Set down, please, exactly the lines below that run from the line with "Контакты (543, 214)" to the line with "Для гостинной (209, 396)", both lines included.

● ENTRIES SHOWN:

↓↓↓

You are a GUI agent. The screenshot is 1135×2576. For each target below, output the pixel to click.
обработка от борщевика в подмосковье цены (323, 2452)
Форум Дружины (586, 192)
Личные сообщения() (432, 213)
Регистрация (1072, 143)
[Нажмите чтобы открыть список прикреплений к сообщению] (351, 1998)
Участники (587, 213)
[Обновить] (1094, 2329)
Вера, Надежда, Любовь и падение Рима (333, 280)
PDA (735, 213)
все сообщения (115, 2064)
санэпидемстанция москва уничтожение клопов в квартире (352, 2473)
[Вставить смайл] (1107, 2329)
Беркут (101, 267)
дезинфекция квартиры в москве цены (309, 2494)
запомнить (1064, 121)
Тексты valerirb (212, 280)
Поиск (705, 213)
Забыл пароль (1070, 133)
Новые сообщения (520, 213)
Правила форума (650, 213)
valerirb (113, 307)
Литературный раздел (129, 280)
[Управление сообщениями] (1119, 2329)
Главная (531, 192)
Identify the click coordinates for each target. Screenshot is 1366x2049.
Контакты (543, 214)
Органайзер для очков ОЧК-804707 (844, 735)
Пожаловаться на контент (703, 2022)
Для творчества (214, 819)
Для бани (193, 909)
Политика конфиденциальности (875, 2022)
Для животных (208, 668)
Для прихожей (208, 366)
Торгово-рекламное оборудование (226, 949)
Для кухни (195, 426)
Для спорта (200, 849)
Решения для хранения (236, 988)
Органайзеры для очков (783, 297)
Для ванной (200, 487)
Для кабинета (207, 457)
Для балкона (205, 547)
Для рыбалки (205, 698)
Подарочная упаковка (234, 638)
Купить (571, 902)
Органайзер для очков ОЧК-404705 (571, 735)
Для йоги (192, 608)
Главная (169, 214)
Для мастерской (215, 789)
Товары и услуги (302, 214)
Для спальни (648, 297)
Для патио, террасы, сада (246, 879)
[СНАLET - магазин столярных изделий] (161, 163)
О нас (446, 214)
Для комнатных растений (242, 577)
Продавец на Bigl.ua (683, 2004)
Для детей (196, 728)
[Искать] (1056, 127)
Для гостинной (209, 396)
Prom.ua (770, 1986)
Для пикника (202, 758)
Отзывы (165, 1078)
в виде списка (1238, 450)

↑↑↑

● RESPONSE:
Контакты (543, 214)
Органайзер для очков ОЧК-804707 (844, 735)
Пожаловаться на контент (703, 2022)
Для творчества (214, 819)
Для бани (193, 909)
Политика конфиденциальности (875, 2022)
Для животных (208, 668)
Для прихожей (208, 366)
Торгово-рекламное оборудование (226, 949)
Для кухни (195, 426)
Для спорта (200, 849)
Решения для хранения (236, 988)
Органайзеры для очков (783, 297)
Для ванной (200, 487)
Для кабинета (207, 457)
Для балкона (205, 547)
Для рыбалки (205, 698)
Подарочная упаковка (234, 638)
Купить (571, 902)
Органайзер для очков ОЧК-404705 (571, 735)
Для йоги (192, 608)
Главная (169, 214)
Для мастерской (215, 789)
Товары и услуги (302, 214)
Для спальни (648, 297)
Для патио, террасы, сада (246, 879)
[СНАLET - магазин столярных изделий] (161, 163)
О нас (446, 214)
Для комнатных растений (242, 577)
Продавец на Bigl.ua (683, 2004)
Для детей (196, 728)
[Искать] (1056, 127)
Для гостинной (209, 396)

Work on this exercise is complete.